MondialMondial AI Docs

Speech-to-Text

Convert audio files to text with language support.

Speech-to-Text (STT)

Convert audio files to text with support for multiple languages.

Basic STT Conversion

curl -X POST https://api.mondialspeech.com/api/v1/media/stt \
  -H "Authorization: Bearer <ACCESS_TOKEN>" \
  -H "Content-Type: multipart/form-data" \
  -F "file=@sample.mp3" \
  -F "language=en"

Request Parameters

ParameterTypeRequiredDescription
filefileYesAudio file to convert (IFormFile)
languagestringNoLanguage code (default: "en")

Supported Languages

  • en: English (default)
  • fa: Persian/Farsi
  • ar: Arabic
  • es: Spanish
  • fr: French
  • de: German
  • it: Italian
  • pt: Portuguese
  • ru: Russian
  • zh: Chinese
  • ja: Japanese
  • ko: Korean

File Requirements

  • Supported formats: MP3, WAV, M4A, OGG
  • Maximum file size: 25MB
  • Audio quality: Clear speech recommended

Cost Estimation

curl -X GET "https://api.mondialspeech.com/api/v1/media/estimate/stt?fileSizeBytes=1024000" \
  -H "Authorization: Bearer <ACCESS_TOKEN>"

Response

{
  "text": "Transcribed text from audio file",
  "confidence": 0.95,
  "language": "en",
  "duration": 30.5
}

Error Handling

402 Payment Required (Insufficient Tokens)

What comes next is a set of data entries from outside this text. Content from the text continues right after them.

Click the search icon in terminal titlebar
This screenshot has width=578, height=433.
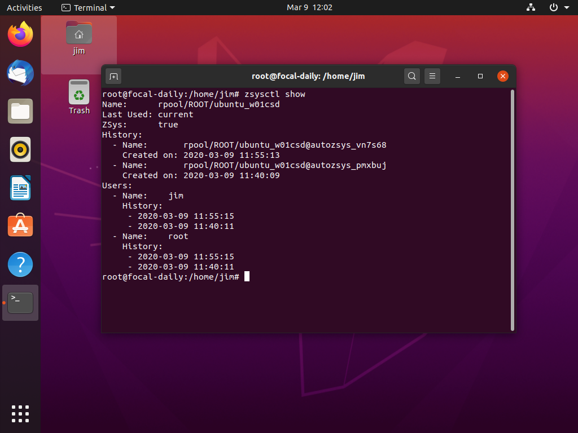(x=411, y=76)
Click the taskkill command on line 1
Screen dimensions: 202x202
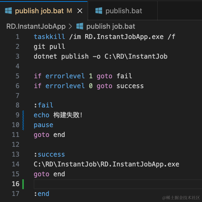point(49,37)
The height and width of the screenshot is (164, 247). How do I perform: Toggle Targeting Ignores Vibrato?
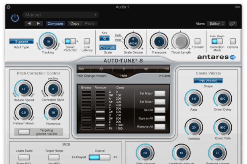[24, 132]
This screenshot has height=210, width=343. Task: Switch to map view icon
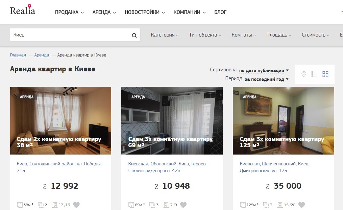(x=304, y=74)
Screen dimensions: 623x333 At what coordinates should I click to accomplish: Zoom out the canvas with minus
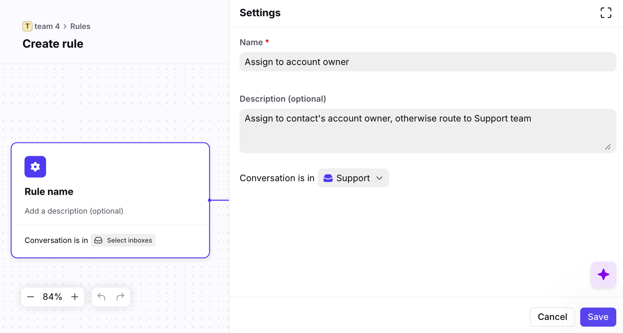point(31,297)
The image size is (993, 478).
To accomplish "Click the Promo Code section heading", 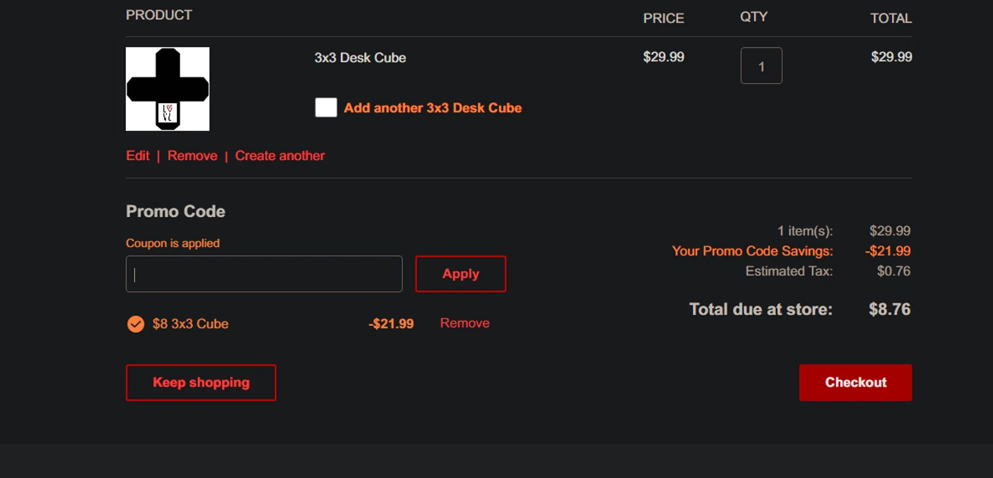I will click(175, 211).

{ "error": "Insufficient tokens", "tokens_needed": 500 }

400 Bad Request (Invalid File)

{ "error": "Invalid audio file format" }

413 Payload Too Large

{ "error": "File size exceeds limit" }

Best Practices

  1. Use clear audio for better accuracy
  2. Choose correct language for optimal results
  3. Check file size before upload
  4. Estimate costs for large files